"We're losing more Americans every day because of inaction ... than drunk driving and homicide combined," Dr. David Himmelstein, a co-author of the study and an associate professor of medicine at Harvard, said in an interview with Reuters.
Overall, researchers said American adults age 64 and younger who lack health insurance have a 40 percent higher risk of death than those who have coverage.
Roughly 46.3 million people in the United States lacked coverage in 2008, the U.S. Census Bureau reported last week, up from 45.7 million in 2007.
Another factor is that there are fewer places for the uninsured to get good care. Public hospitals and clinics are shuttering or scaling back across the country in cities like New Orleans, Detroit and others, he said.
Study co-author Dr. Steffie Woolhandler said the findings show that without proper care, uninsured people are more likely to die from complications associated with preventable diseases such as diabetes and heart disease.
I think almost everyone would agree that this is not an acceptable statistic for a country like the United States. Studies like these underscore why there is such an urgent need for meaningful health care reform. As the system currently exists, massive health care interests and drug companies are making record profits while millions of Americans lack the means to get basic health care coverage that would allow for earlier detection of diseases and other ailments.
I say "meaningful reform" because there are some current proposals on the table that are more interested in compromising adequate health care for citizens while allowing corporate interests to maintain their large profit margins.

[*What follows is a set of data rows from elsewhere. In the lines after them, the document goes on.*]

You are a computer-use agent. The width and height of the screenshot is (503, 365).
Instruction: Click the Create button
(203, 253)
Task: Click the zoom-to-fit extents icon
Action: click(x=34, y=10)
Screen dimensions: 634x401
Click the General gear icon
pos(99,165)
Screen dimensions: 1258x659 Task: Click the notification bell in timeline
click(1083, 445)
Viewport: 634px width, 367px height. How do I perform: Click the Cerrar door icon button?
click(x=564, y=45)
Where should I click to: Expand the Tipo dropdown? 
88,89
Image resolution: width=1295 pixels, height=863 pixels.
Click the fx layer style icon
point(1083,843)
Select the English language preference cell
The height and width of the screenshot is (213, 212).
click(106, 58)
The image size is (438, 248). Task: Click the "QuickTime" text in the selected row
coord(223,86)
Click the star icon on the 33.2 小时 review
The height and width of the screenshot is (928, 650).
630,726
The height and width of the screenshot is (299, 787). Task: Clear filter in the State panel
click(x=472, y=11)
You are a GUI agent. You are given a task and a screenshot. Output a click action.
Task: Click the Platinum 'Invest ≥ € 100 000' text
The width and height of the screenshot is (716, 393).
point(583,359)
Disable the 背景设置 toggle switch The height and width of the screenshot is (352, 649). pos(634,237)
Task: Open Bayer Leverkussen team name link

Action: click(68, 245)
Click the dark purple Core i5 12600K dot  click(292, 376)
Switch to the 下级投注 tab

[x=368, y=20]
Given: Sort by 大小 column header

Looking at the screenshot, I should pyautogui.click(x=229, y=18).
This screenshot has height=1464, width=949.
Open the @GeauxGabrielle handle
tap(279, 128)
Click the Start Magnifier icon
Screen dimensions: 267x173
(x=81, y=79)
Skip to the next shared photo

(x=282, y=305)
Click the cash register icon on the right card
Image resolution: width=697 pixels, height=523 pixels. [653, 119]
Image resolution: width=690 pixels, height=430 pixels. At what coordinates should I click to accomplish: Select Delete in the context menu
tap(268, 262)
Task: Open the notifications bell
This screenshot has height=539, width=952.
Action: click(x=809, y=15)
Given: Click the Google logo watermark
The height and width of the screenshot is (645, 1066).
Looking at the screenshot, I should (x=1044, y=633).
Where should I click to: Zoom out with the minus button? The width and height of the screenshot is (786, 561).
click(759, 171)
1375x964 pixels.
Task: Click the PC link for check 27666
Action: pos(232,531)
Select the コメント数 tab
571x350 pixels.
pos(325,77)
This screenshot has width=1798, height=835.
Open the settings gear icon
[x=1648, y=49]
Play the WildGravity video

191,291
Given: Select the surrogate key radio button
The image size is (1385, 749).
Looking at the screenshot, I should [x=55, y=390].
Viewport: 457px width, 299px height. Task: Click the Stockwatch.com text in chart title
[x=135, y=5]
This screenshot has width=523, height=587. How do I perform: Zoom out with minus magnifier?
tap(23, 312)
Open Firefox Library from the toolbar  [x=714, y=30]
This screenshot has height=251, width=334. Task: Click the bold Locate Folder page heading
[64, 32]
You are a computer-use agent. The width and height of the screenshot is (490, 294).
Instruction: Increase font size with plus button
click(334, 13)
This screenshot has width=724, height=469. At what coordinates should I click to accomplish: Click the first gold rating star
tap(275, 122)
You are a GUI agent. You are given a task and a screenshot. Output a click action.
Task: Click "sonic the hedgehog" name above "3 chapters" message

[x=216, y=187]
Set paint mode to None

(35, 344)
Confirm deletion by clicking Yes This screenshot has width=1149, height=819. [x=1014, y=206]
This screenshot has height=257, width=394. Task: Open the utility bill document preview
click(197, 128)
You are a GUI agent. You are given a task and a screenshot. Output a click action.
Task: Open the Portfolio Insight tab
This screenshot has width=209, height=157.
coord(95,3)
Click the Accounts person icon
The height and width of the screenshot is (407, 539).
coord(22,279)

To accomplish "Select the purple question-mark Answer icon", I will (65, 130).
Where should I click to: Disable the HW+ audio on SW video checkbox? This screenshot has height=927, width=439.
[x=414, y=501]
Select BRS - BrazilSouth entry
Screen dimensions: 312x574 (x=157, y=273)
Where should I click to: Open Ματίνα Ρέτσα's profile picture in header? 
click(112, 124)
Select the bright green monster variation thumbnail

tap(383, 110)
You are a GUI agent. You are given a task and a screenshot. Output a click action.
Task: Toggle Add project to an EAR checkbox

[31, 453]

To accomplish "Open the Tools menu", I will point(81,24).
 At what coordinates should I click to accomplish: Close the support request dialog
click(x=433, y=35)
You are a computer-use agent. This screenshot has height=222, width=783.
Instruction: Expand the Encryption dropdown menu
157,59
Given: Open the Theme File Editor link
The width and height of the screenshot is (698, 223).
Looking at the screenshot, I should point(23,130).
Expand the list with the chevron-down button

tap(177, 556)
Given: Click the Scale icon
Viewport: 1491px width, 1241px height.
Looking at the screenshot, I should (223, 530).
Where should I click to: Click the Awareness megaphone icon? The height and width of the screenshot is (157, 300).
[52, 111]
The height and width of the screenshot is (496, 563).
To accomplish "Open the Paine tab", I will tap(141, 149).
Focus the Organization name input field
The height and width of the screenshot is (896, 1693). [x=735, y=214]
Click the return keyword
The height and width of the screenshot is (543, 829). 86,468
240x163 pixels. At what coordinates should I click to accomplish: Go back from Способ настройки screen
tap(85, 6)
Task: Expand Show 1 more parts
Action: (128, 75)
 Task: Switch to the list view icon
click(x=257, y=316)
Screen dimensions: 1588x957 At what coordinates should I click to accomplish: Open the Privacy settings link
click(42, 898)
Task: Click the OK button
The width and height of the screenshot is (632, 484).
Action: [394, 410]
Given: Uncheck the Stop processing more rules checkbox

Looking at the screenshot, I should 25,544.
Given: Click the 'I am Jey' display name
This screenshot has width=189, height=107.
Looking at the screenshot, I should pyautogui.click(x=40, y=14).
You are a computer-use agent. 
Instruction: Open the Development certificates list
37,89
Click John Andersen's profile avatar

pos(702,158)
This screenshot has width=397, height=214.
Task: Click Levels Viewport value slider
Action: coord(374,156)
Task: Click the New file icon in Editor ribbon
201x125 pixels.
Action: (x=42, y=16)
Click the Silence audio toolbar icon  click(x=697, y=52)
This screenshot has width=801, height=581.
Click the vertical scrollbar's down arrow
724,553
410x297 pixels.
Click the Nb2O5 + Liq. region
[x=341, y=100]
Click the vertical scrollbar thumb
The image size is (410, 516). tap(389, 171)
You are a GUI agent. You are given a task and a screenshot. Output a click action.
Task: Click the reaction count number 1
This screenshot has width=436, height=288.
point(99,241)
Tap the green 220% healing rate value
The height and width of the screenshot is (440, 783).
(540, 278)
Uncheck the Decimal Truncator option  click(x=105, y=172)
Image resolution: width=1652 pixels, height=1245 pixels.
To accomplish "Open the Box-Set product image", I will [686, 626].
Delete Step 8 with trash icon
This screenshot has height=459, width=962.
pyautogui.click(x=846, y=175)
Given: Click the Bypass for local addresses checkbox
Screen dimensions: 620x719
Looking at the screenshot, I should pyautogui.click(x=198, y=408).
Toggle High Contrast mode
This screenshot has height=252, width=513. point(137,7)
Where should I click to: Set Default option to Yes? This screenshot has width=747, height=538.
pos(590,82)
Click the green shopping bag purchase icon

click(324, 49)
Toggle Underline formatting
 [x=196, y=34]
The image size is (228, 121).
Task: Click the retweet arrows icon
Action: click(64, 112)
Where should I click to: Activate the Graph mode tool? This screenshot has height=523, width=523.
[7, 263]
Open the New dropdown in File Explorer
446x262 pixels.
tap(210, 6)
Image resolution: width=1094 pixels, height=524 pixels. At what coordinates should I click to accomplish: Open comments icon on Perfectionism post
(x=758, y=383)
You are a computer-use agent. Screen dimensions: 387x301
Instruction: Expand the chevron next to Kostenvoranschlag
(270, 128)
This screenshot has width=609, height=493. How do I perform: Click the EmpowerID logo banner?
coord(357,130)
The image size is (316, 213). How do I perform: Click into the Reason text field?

Senate Finance Committee Chair Max Baucus - (D-MT) released his Committee's long-anticipated bill earlier this week. Baucus insisted on keeping negotiations on the bill between his Committee's so-called "Gang of Six"(three Republicans and three Democrats) in order to produce a bill that could gain bipartisan support. The result? A "bipartisan" bill that no Republicans are supporting and that many others are finding fault with as well.
Republicans don't like it because... it's a health care bill. Democrats don't like it because... it's a bad health care bill designed to kowtow to Republicans who won't even vote for it. Health care advocacy groups don't like it because it "would give a government-subsidized monopoly to the private insurance industry to sell their most profitable plans - high-deductible insurance - without having to face competition from a public health insurer." A good reason not to like it! And unions don't like it because there's no employer mandate and it would "tax health plans."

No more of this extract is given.